Target patients and application characteristics
The outbreak of COVID-19 has prevented many cancer patients from going to hospitals for treatment, which puts them at greater risk of worsening their disease. There is an urgent need for an alternative therapy that can be administered for long term. The ExosomeBomb SiRNA therapy that we designed is an excellent complement. The treatment with AAV as the carrier ensures that a single dose can form a long-term treatment, and intravenous injection provides a fast and convenient treatment means, which can avoid the pain caused by surgery and repeated chemoradiotherapy.
Doxycycline can be taken orally as an on/off switch when treatment is needed. At the same time, siRNA therapy designed for NSCLC caused by KRAS mutation combined with siRNA inhibited by CD47 innate immune checkpoint and PD-L1 acquired immune checkpoint can activate the immune system to remove tumor cells under the condition of inhibiting tumor proliferation.
After consulting the experts of biomedical engineering from GenScript company, we learned the manufacturing procedure of AAV. The drug development potential of AAV has long been noticed by biomedical industry. To meet the requirements for scale production and biosafety, standardized procedures of AAV production have been developed, which included the establishment of working cell bank, the expansion and transfection in bioreactor, the purification and concentration of AAV, and the formulation and filling process (as shown in Figure below). All these procedures were operated following strict standards approved by authorities which will guarantee the safety of products.
Safety Concern
However, when we discussed with GenScript experts, we learned that the use of AAV is likely to cause a strong immune response in the host, which is likely to cause an immune storm in the host and hinder the following treatment. This is also one of the difficulties recognized by the academic community at present, which has become one of the difficulties impediments to the success of our project. The dose selection of AAV for treatment will also be difficult. In our discussion with the professor, the professor once told us that AAV can cause body immunity function, so the same AAV therapy can only be treated with one injection, if the treatment effect is not good, it can't be treated again. If the dose is too high, it may cause unpredictable side effects. Therefore, we need to seriously consider how to use and implement our therapies.

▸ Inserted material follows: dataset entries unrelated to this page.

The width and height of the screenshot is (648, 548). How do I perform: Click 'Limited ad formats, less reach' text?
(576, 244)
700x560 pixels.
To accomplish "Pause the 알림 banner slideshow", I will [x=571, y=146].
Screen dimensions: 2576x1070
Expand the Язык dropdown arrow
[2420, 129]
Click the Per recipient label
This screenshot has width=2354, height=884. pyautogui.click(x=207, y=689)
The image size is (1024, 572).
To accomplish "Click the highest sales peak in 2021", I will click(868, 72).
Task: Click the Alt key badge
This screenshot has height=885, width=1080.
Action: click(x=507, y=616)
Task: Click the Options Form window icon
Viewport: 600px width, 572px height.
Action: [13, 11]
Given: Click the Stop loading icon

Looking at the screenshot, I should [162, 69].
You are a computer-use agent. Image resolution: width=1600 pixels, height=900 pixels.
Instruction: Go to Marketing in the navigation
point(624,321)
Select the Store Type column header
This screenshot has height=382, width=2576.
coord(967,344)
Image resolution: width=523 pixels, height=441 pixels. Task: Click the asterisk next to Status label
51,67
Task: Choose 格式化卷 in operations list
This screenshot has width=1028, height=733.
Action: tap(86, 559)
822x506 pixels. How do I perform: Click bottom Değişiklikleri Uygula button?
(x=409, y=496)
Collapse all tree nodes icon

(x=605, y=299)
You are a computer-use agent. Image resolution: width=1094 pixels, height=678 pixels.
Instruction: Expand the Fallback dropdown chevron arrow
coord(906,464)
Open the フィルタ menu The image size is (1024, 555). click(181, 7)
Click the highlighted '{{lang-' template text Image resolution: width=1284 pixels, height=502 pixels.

In addition, the off-target effect of RNA interference therapy is also a potential safety concern. We will verify the off-target effect of our designed siRNA in future experiments. And present it in a timely manner.
Challenges
In some cancer patients, there is a high risk of cancer metastases. For example, lung cancer has brain metastasis, liver metastasis and so on. In this situation, our targeting of lung cancer cells is likely to lose therapeutic effect, which is extremely negative for treatment. In addition, there is a special class of patients with autoimmune diseases, and we may not be able to use their own immune system to kill tumor cells by inhibiting CD47 and PD-L1, which is also one of the problems we need to improve.¸
Summarize
In terms of therapeutic effect and targeting, the therapy we adopted has a prominent effect compared with the existing chemotherapy, radiotherapy and other therapies. At the same time, its targeting is reflected in the targeting of genes, rather than tissues. Meanwhile, it can target Undruggable KRAS, which is a huge advantage compared with other targeted drugs.However, the safety and dose-response limitations of this therapy are likely to be used as a supplement to existing therapies, and we will further explore the possibility and effectiveness of this therapy in the future.